Factors Governing the Protonation State of Cysteines in Proteins: An Ab Initio/CDM Study

Abstract

The detailed mechanism of metal−cysteine binding is still poorly understood. It is not clear if every metal cation can induce cysteine deprotonation, how the dielectric medium affects this process, and the extent to which other ligands from the metal's first and second coordination shell influence cysteine ionization. It is also not clear if the zinc cation, with its positive charge reduced by charge transfer from the first two bound cysteinates, could still assist deprotonation of the next one or two cysteines in Cys₃His and Cys₄ zinc-finger cores. Here, we elucidate the factors governing the cysteine protonation state in metal-binding sites, in particular in Zn·Cys₄ complexes, using a combined ab initio and continuum dielectric approach.

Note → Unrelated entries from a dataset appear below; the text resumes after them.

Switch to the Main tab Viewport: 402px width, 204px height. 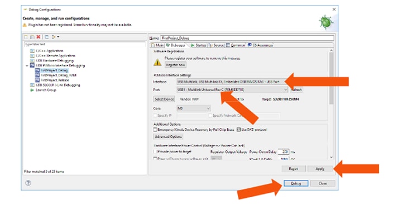157,45
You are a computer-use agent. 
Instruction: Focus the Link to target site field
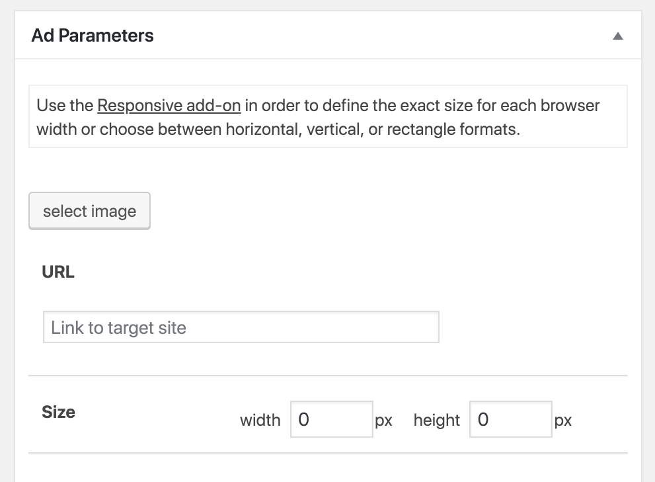point(241,327)
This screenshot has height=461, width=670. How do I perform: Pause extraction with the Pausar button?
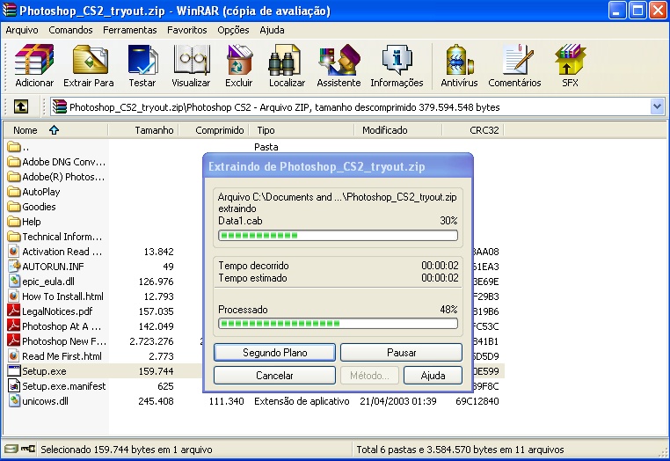[401, 352]
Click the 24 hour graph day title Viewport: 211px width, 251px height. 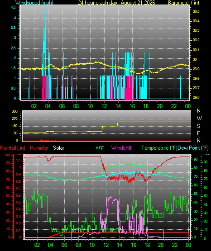[x=116, y=3]
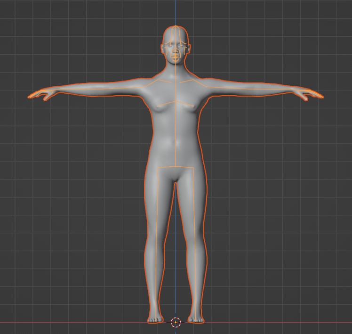Click the foot on the left side
This screenshot has width=352, height=334.
click(154, 319)
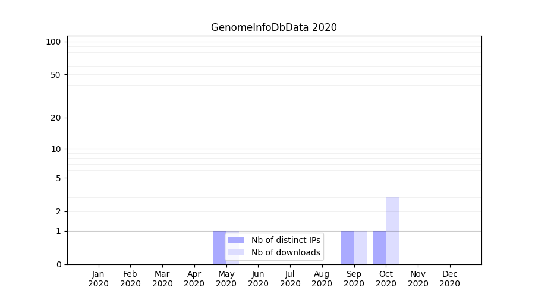Click the 'Aug 2020' x-axis label
The height and width of the screenshot is (297, 535).
tap(322, 279)
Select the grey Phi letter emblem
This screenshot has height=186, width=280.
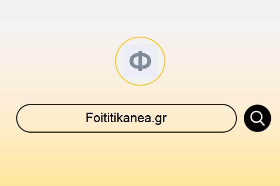tap(140, 61)
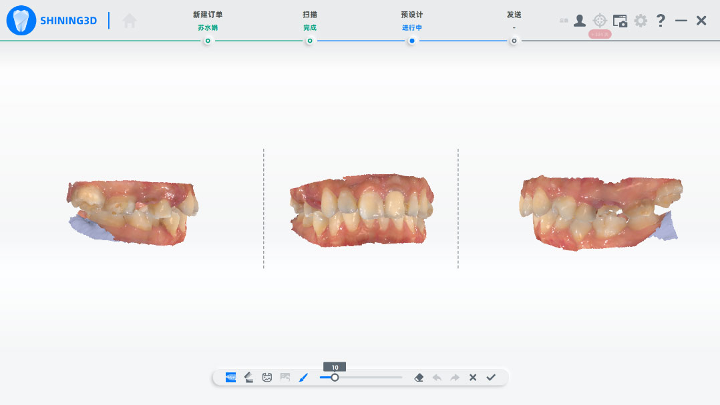The image size is (720, 405).
Task: Select the blue paint brush tool
Action: coord(303,378)
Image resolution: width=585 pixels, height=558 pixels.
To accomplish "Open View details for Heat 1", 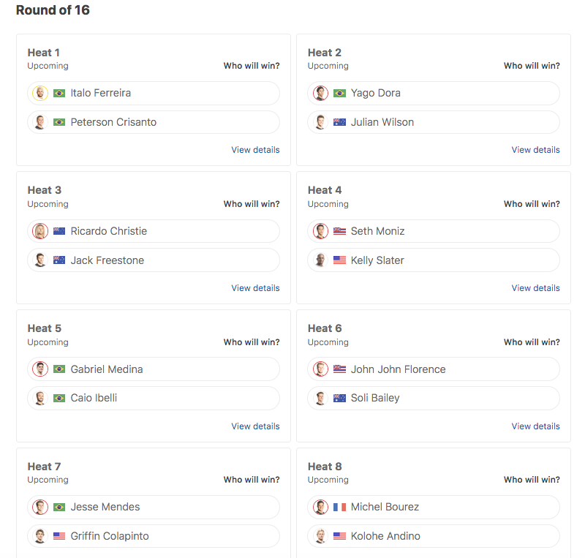I will click(x=255, y=150).
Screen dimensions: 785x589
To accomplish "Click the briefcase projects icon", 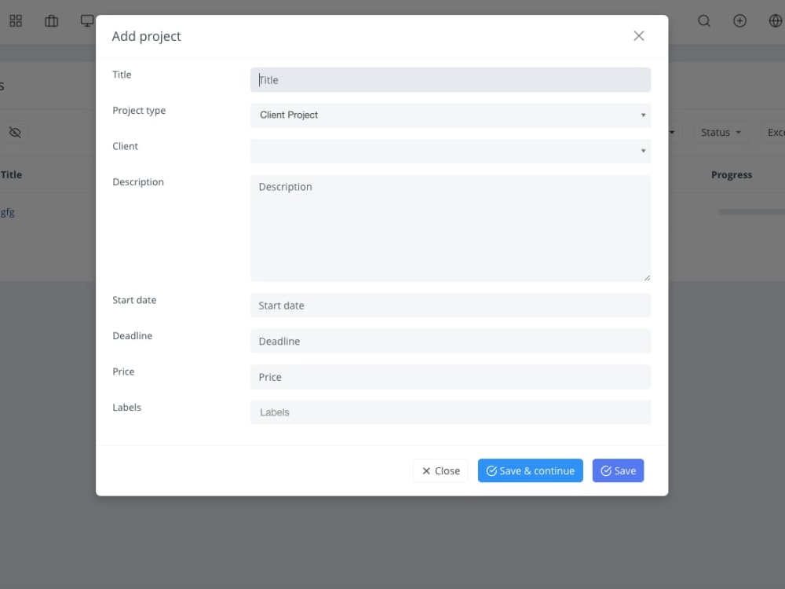I will click(x=51, y=21).
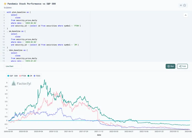Run the query
Image resolution: width=192 pixels, height=138 pixels.
coord(170,66)
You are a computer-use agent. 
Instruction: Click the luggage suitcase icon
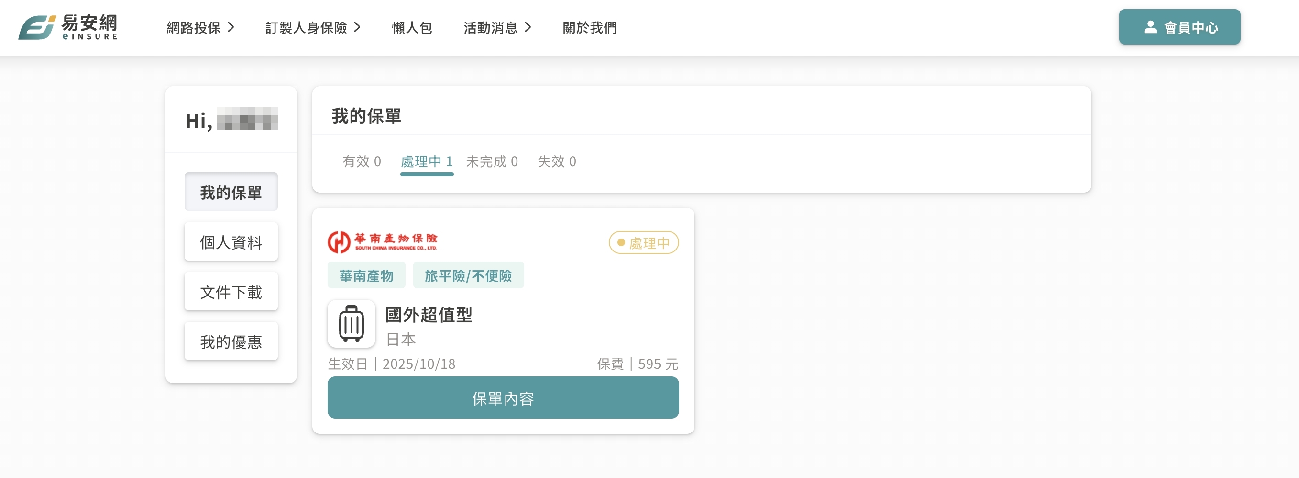(351, 324)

Transition metal dications such as Zn²⁺ and Cu²⁺ and trivalent cations such as Al³⁺ with pronounced ability to accept charge from negatively charged Cys^- are predicted to induce cysteine deprotonation, but not “hard” divalent cations such as Mg²⁺. A high dielectric medium was found to favor cysteine deprotonation, while a low one favored the protonated state. Polarizable ligands in the metal's first shell that can competitively donate charge to the metal cation were found to lower the efficiency of the metal-assisted cysteine deprotonation. The calculations predict that the zinc cation could assist deprotonation of all the cysteines during the folding of Cys₄ zinc-finger cores and the [Zn·(Cys^-)₄]^2- state is likely to be preserved in the final folded conformation of the protein provided the binding site is tightly encapsulated by backbone peptide groups or lysine/arginine side chains, which stabilize the ionized cysteine core.